Monday, December 13, 2010

Science is messy

Vaughan Bell in The brain isn’t going to take it lying down:
"Anger experiments that have measured electrical signals from the brain (using EEG) or that have altered neural activity with magnetic pulses (using TMS) have found that the left frontal lobe is more active than the right, but studies using fMRI functional brain scans have found no differences.

Psychologists Eddie Harmon-Jones and Carly Peterson wondered whether the brain might be working differently in EEG and TMS experiments because the participant is usually sitting upright, while in fMRI, the person is usually lying flat on their back.
........
Although this is only an initial study, it could be a major spanner in the works for cognitive science which often assumes that clumping together evidence from a whole range of techniques gives a better idea of what’s going on."

David H. Freedman in Why Scientific Studies Are So Often Wrong: The Streetlight Effect:
"Many, and possibly most, scientists spend their careers looking for answers where the light is better rather than where the truth is more likely to lie. They don’t always have much choice. It is often extremely difficult or even impossible to cleanly measure what is really important, so scientists instead cleanly measure what they can, hoping it turns out to be relevant. After all, we expect scientists to quantify their observations precisely. As Lord Kelvin put it more than a century ago, “When you can measure what you are speaking about, and express it in numbers, you know something about it.”

There is just one little problem. While these surrogate measurements yield clean numbers, they frequently throw off the results, sometimes dramatically so. This “streetlight effect,” as I call it in my new book, Wrong (Little, Brown), turns up in every field of science, filling research journals with experiments and studies that directly contradict previously published work."

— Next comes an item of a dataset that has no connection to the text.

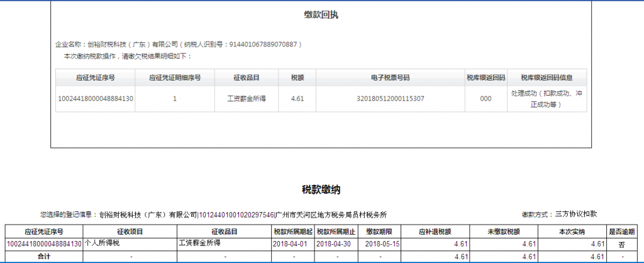This screenshot has width=644, height=263.
Task: Click the 否 overdue status cell
Action: pos(622,243)
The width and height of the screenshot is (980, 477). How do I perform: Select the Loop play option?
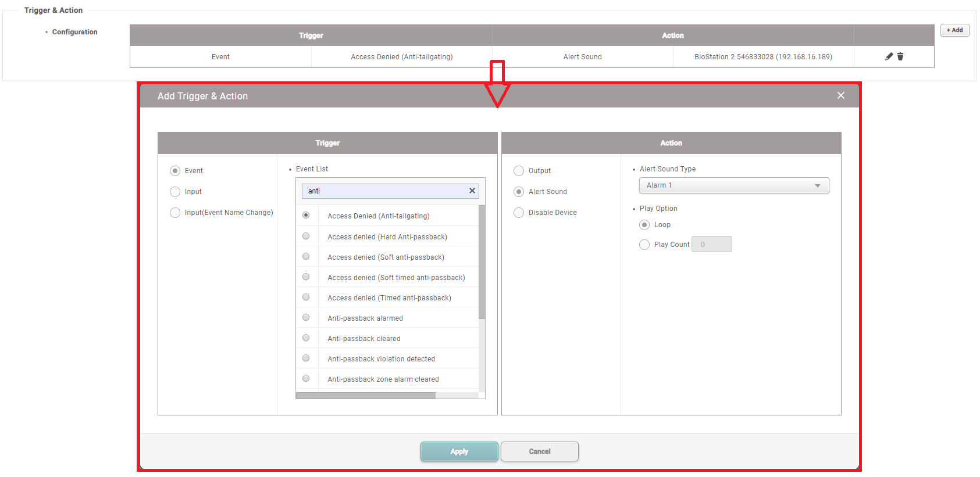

See also Jonah Lehrer's The Mysterious Decline Effect

Related posts: Ashutosh Jogalekar's Aliens, arsenic and alternative peer-review: Has science publishing become too conservative? and Making speculation official: More on the conservatism of leading science journals. From the later post:

"There are rules for doing, interpreting and publishing science, just like there are rules for how to raise children. And just as the rules for raising children wonderfully break down in the face of reality, so do the rules of actual scientific research. Real science is as messy as real child rearing. It's only fair that the public knows about this process."